**Request**
In the data below, can you copy everything from the line containing "Task: Expand the second badges row arrow" down to the line containing "Select the Wagered", replacing "arrow" with "chevron" and leaving every other character as it is?

**Records to process**
▼
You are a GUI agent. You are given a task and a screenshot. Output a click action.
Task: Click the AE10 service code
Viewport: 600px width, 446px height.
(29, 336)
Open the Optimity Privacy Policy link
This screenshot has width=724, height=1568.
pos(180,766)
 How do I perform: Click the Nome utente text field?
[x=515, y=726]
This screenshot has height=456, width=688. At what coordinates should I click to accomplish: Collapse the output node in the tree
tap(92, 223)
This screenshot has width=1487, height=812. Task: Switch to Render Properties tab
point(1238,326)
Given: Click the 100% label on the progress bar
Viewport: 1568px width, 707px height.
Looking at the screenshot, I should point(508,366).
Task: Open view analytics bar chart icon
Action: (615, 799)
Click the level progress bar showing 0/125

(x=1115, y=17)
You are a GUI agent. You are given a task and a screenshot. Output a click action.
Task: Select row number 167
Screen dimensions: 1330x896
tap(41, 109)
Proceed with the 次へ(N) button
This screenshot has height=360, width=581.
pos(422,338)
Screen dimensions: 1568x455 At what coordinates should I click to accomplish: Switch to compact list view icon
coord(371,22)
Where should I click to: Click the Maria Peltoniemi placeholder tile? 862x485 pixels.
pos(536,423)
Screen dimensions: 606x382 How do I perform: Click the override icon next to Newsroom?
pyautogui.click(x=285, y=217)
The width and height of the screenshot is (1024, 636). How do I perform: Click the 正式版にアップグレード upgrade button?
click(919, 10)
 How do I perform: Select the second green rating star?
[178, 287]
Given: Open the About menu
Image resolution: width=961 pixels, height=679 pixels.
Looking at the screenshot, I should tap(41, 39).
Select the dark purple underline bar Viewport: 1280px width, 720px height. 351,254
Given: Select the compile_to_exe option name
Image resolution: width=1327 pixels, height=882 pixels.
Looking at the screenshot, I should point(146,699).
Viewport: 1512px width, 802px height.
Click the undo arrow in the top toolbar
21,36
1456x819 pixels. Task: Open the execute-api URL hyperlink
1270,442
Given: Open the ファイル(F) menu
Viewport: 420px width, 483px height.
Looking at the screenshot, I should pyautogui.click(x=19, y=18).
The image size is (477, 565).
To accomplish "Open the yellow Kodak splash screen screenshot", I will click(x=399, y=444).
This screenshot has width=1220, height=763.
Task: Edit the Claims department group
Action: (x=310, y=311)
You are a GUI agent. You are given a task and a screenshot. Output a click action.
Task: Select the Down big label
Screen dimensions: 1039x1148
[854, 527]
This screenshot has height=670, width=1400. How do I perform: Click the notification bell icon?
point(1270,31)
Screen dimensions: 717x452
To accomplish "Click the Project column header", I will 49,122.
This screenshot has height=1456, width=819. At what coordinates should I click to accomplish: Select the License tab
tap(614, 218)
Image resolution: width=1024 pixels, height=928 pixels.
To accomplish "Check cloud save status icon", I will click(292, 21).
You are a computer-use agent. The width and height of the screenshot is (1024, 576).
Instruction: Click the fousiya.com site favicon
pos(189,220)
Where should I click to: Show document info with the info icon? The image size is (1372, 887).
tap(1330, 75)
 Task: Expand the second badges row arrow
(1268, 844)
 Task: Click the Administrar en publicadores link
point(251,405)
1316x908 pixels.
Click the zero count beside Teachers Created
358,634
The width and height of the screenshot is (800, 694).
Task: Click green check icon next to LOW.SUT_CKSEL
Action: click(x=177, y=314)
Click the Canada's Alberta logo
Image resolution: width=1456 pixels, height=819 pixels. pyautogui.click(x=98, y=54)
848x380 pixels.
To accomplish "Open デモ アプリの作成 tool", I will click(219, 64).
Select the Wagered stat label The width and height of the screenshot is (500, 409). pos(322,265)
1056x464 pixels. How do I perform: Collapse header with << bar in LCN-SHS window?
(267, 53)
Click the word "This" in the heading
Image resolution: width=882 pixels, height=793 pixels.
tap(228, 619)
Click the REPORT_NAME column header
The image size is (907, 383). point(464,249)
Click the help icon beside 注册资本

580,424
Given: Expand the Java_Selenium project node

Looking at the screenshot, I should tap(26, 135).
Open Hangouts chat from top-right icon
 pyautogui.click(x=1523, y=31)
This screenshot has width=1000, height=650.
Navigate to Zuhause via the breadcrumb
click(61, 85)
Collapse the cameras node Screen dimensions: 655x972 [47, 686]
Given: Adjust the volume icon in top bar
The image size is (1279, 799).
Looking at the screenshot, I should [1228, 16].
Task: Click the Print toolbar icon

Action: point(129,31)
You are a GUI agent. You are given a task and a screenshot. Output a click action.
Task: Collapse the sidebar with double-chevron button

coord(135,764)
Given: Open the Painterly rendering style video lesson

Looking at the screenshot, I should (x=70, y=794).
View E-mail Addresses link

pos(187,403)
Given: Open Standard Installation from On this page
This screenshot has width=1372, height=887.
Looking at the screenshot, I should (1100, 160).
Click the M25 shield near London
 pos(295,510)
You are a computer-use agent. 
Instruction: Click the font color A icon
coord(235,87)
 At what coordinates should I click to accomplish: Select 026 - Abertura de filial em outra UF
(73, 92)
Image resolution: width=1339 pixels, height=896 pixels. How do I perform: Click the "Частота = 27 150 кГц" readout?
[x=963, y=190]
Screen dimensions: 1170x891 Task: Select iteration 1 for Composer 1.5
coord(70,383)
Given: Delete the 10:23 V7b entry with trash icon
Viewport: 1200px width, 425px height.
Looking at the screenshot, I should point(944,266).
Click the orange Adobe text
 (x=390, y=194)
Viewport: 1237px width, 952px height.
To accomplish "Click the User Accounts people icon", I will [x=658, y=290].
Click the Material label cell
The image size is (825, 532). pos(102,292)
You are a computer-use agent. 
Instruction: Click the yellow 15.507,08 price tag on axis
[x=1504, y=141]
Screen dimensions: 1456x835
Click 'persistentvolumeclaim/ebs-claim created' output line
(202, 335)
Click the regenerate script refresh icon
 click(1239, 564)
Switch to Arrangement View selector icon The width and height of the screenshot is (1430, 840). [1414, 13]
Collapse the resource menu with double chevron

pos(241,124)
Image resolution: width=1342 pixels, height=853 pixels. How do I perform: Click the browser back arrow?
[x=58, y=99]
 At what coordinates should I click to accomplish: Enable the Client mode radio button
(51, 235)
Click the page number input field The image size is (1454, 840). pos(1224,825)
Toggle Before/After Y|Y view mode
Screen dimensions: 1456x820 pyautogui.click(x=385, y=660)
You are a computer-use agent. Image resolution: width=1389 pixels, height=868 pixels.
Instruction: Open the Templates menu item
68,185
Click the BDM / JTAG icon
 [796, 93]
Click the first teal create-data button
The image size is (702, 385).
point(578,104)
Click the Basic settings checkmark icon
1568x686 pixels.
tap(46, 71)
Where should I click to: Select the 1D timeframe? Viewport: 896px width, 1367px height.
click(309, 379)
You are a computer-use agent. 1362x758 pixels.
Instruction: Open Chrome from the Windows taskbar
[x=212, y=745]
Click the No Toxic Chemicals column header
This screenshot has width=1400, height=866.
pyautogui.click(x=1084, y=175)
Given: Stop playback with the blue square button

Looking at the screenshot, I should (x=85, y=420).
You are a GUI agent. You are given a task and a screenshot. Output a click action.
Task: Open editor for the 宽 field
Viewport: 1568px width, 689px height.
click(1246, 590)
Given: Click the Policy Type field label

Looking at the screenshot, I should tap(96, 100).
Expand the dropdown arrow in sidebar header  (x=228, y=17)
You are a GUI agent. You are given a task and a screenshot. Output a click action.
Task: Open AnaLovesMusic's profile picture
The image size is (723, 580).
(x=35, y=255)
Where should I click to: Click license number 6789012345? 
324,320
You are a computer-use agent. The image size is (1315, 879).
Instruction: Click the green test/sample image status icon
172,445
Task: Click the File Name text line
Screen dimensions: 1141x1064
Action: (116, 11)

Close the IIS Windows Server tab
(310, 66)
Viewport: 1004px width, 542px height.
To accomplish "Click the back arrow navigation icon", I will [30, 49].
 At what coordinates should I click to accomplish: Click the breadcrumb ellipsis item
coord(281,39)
▲
**Full response**
 Task: Expand the second badges row chevron
(1268, 844)
 Task: Click the Administrar en publicadores link
point(251,405)
1316x908 pixels.
Click the zero count beside Teachers Created
358,634
The width and height of the screenshot is (800, 694).
Task: Click green check icon next to LOW.SUT_CKSEL
Action: click(x=177, y=314)
Click the Canada's Alberta logo
Image resolution: width=1456 pixels, height=819 pixels. pyautogui.click(x=98, y=54)
848x380 pixels.
To accomplish "Open デモ アプリの作成 tool", I will click(219, 64).
Select the Wagered stat label The width and height of the screenshot is (500, 409). pos(322,265)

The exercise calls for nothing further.